(Stored records)

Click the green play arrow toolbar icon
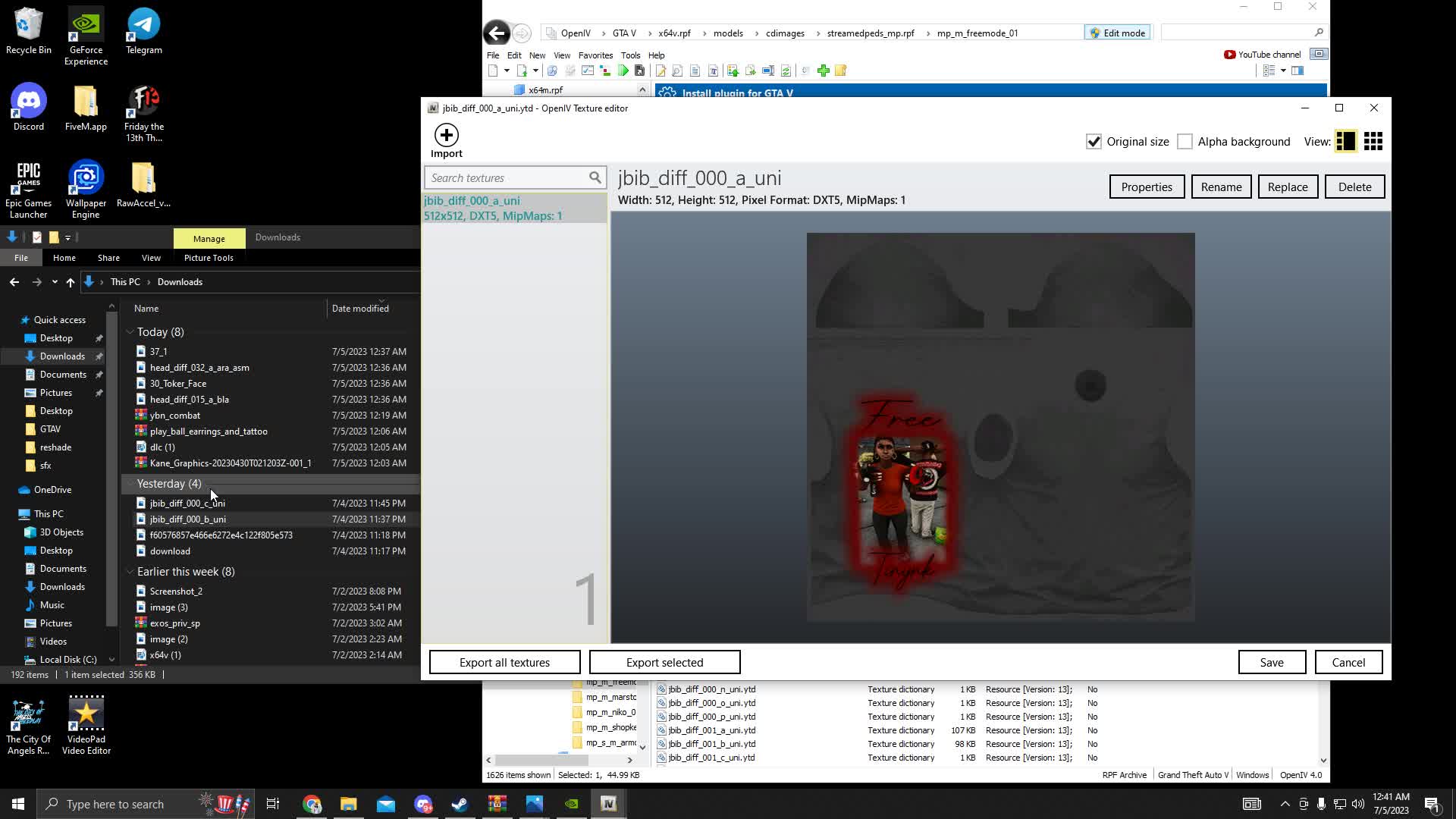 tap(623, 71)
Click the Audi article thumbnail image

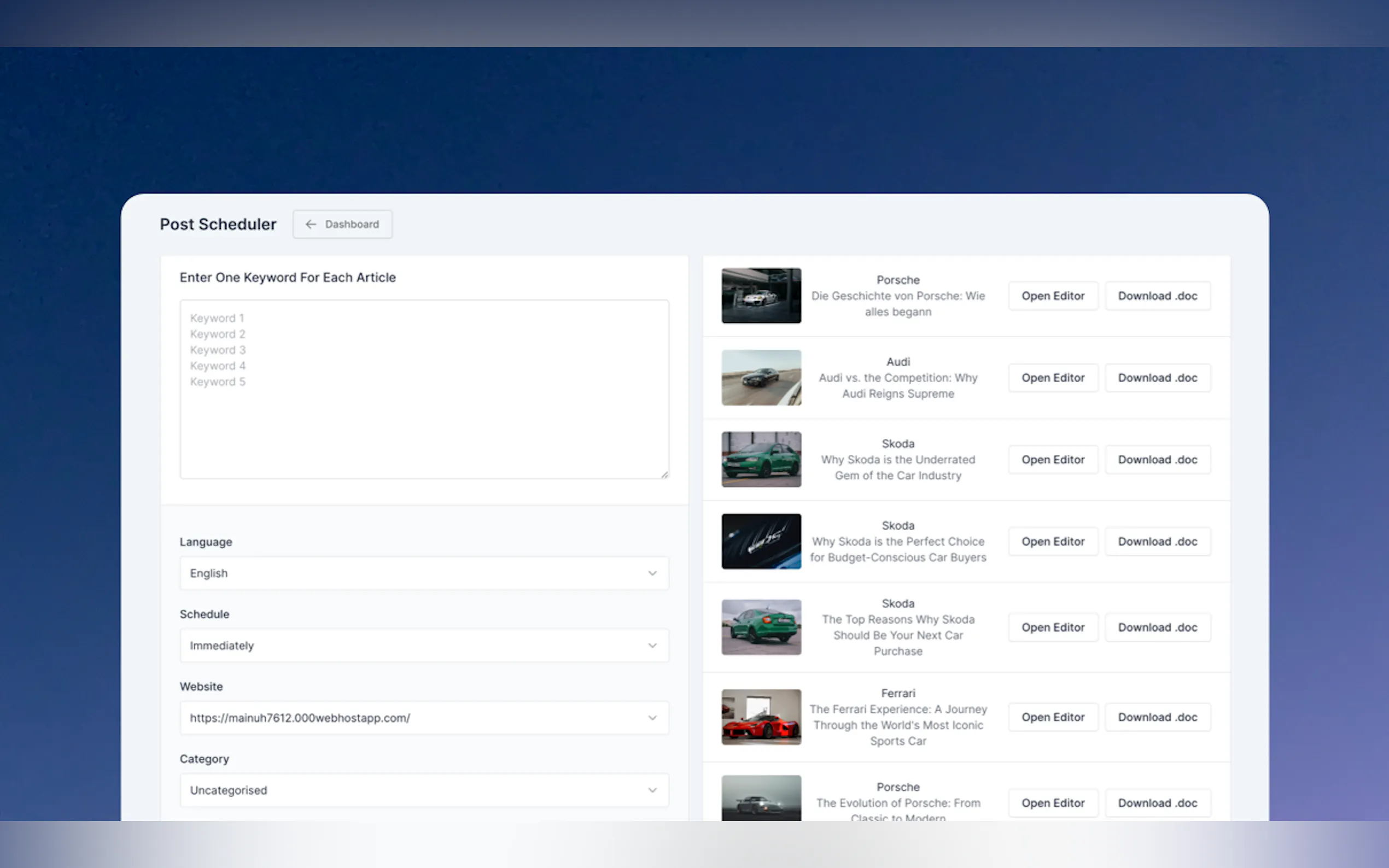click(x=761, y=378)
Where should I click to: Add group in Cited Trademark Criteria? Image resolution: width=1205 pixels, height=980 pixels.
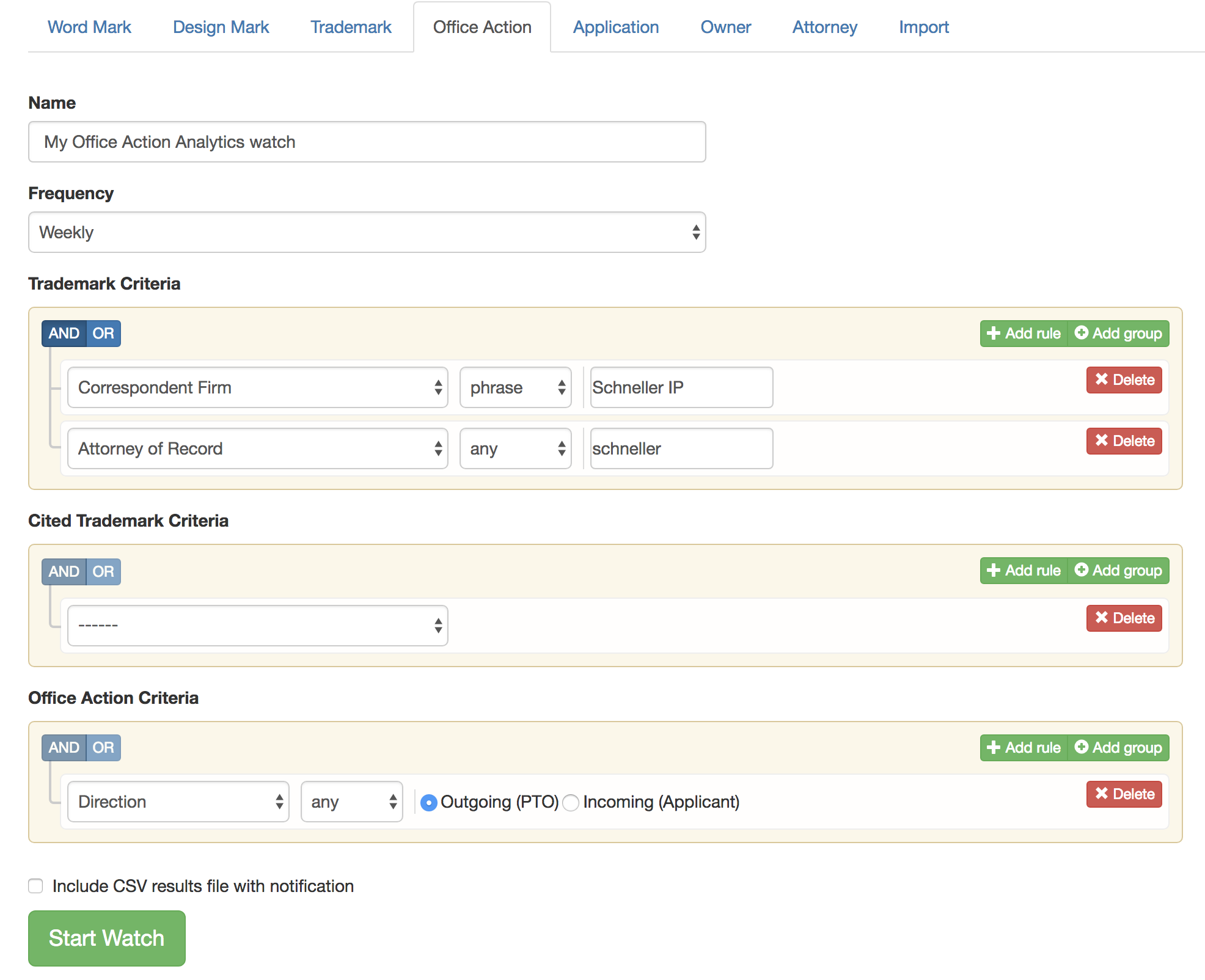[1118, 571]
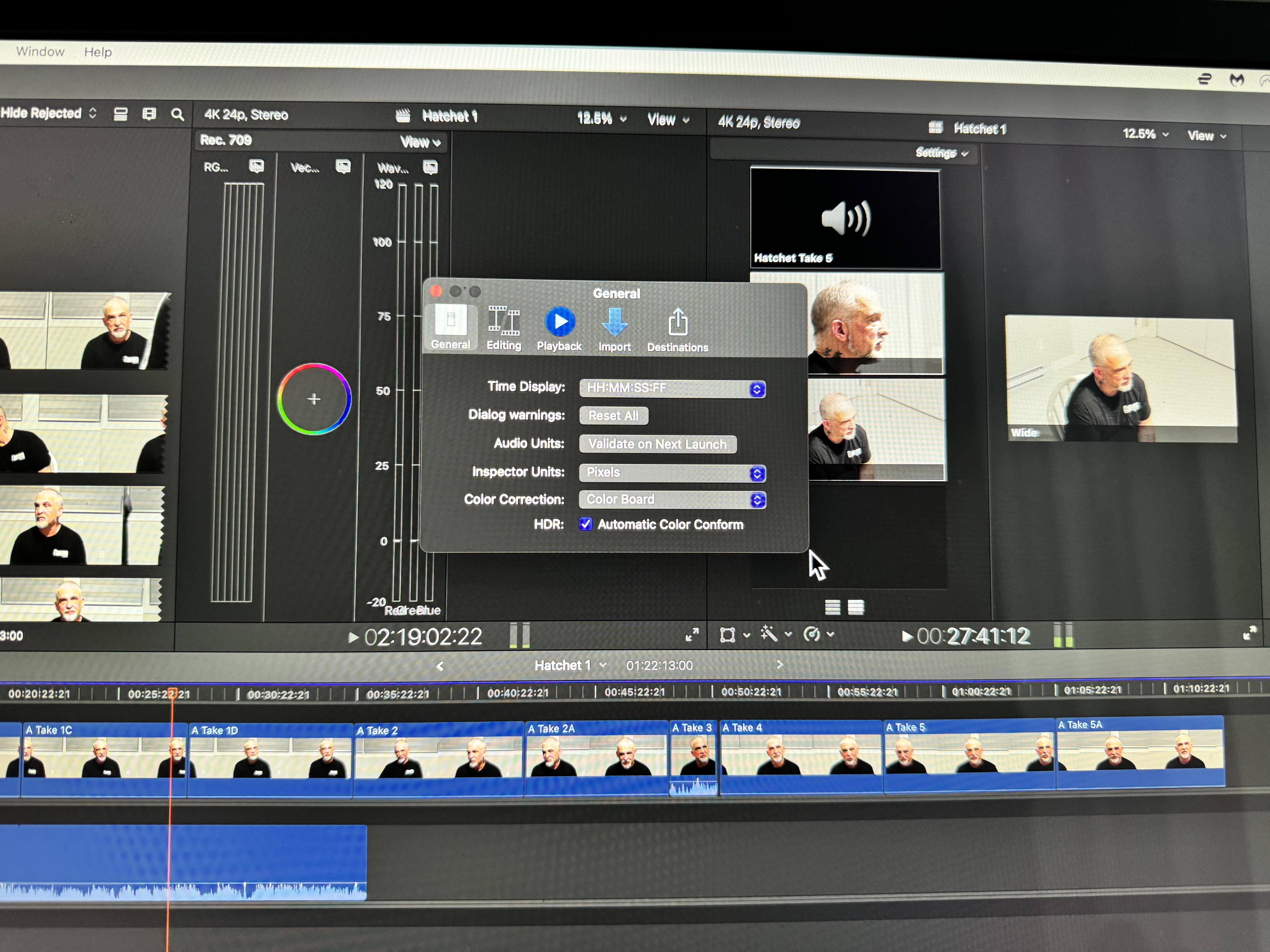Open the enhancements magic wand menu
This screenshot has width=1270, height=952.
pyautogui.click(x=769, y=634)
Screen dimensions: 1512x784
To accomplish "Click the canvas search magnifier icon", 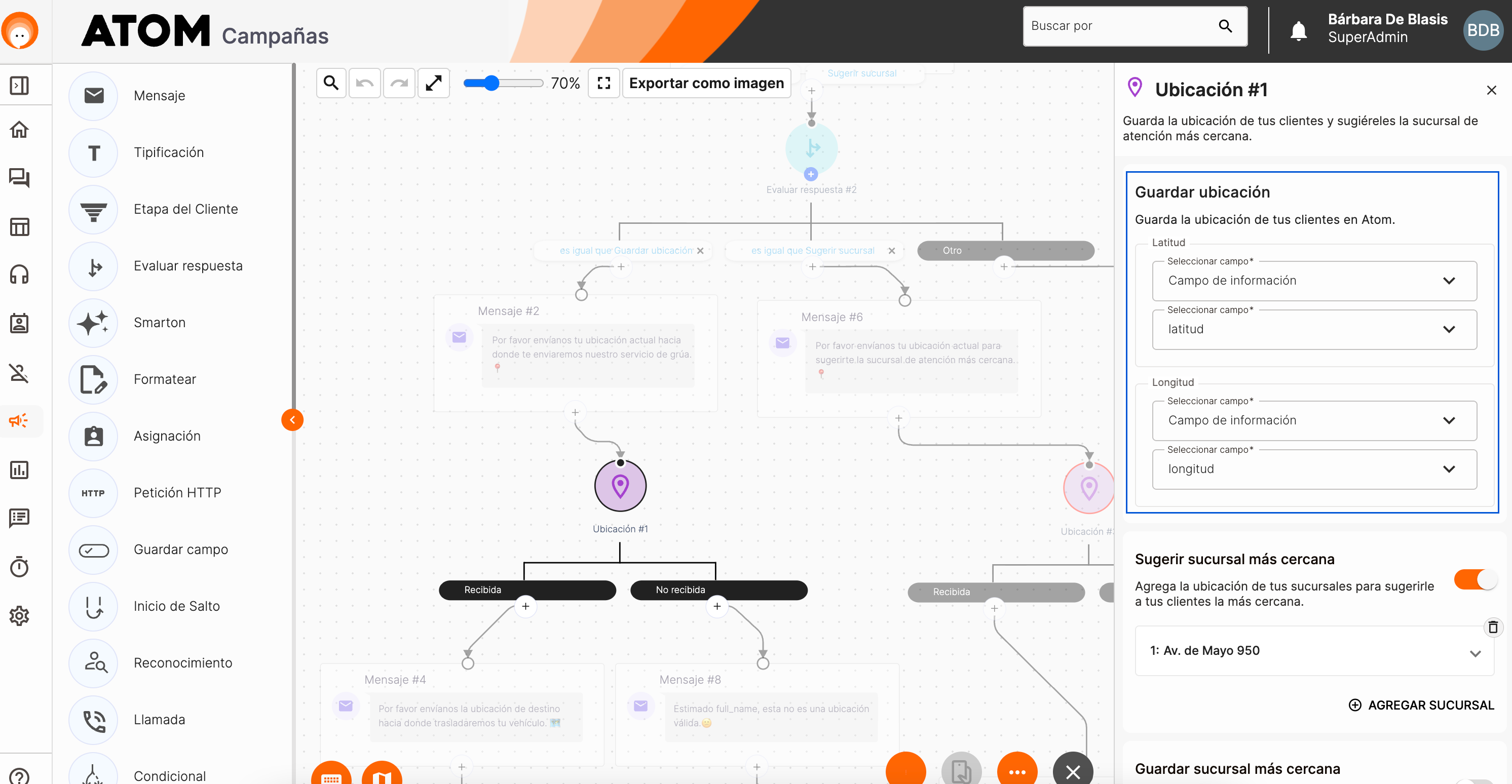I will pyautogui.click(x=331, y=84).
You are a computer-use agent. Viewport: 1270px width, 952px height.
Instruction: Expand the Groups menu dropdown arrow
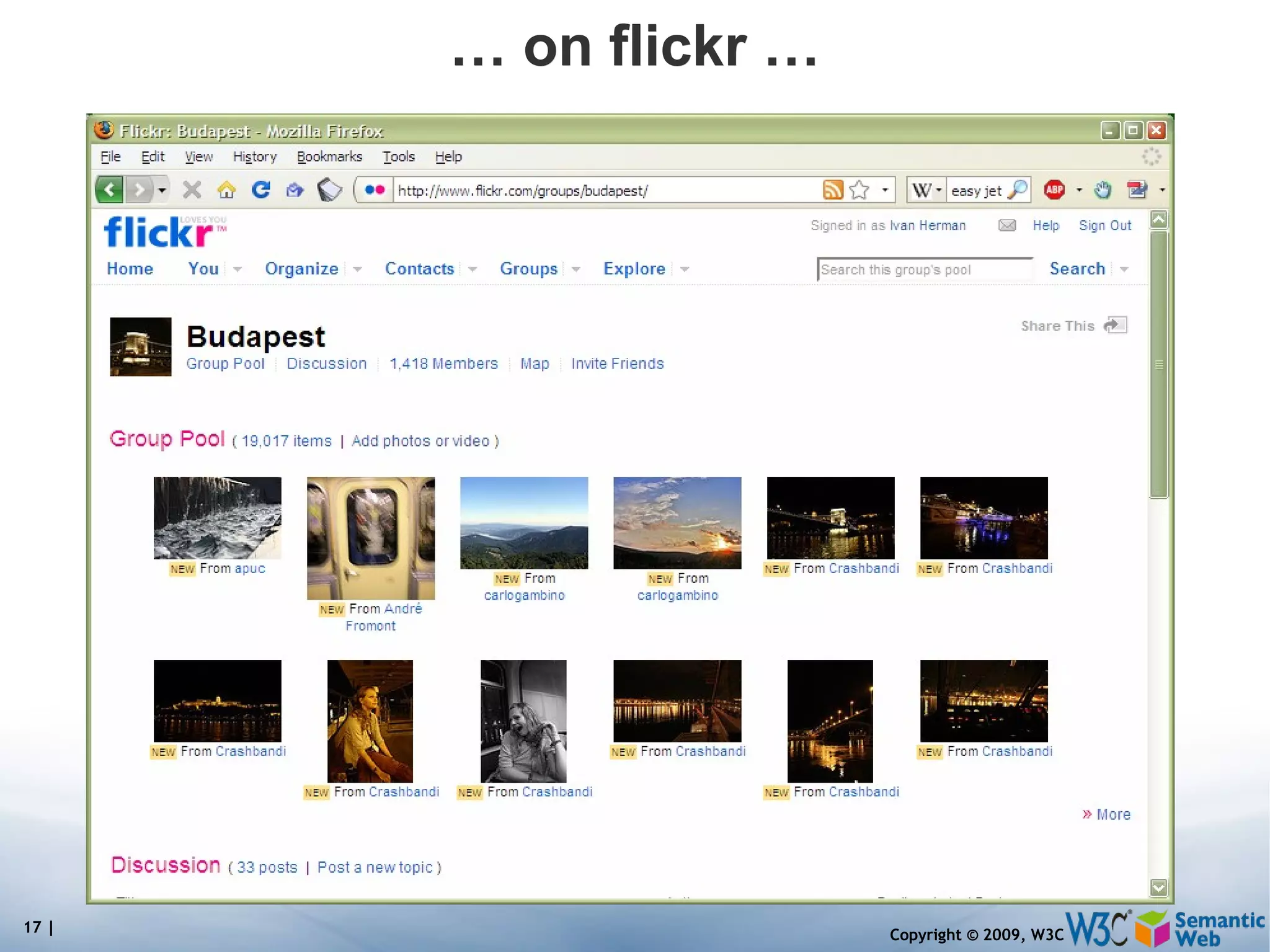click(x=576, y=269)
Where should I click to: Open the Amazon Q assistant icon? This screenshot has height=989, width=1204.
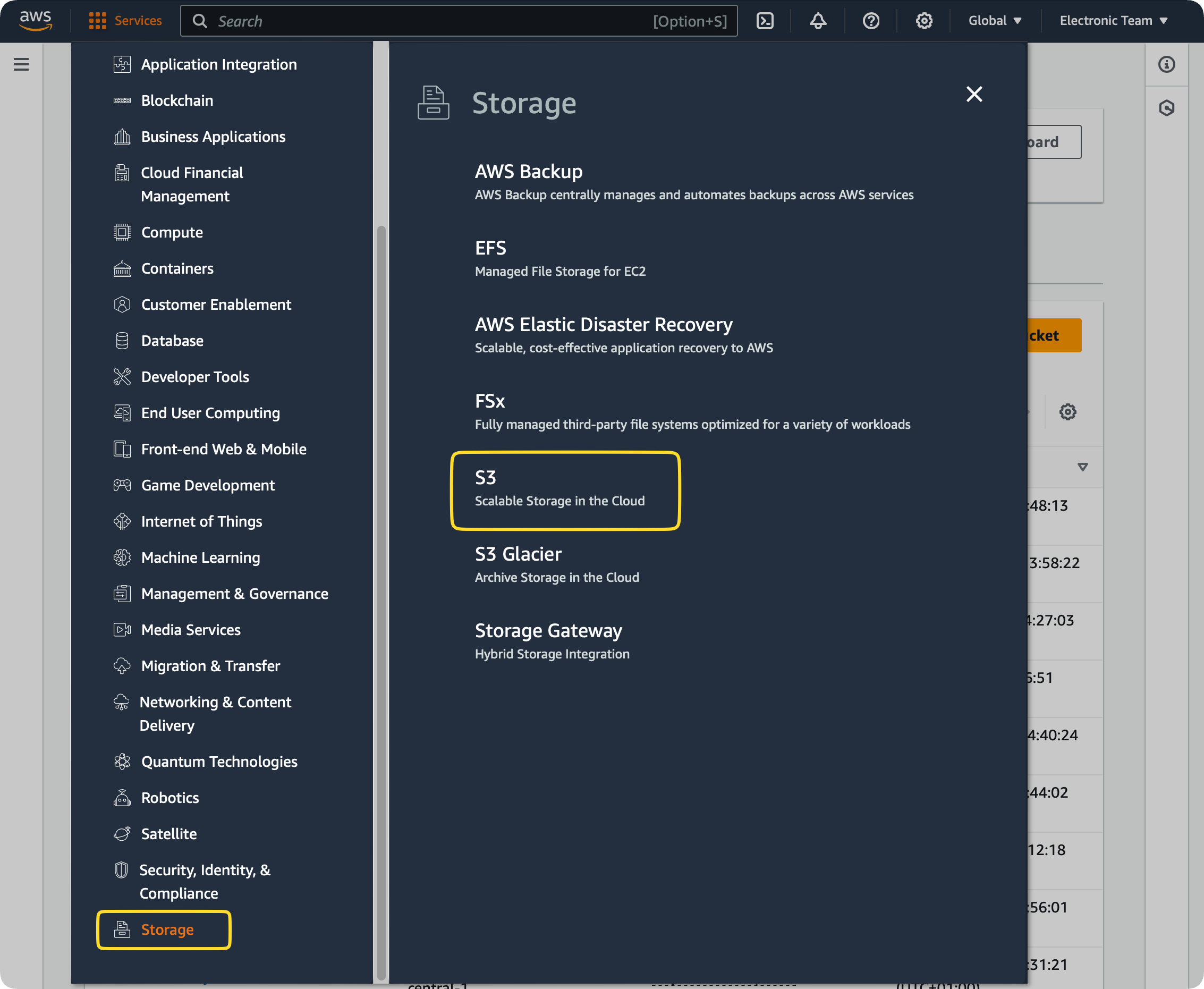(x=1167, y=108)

### [Requirement]
Looking above, find the stretch of lines that opens with the one holding "Where should I click to: Add" and closes with the one holding "Screen dimensions: 1512x784". Copy it exactly, pictures excluded.

### [Problem solution]
Where should I click to: Add group in Cited Trademark Criteria? Image resolution: width=1205 pixels, height=980 pixels.
[1118, 571]
Open the enhancements magic wand menu
This screenshot has width=1270, height=952.
pyautogui.click(x=769, y=634)
Screen dimensions: 1512x784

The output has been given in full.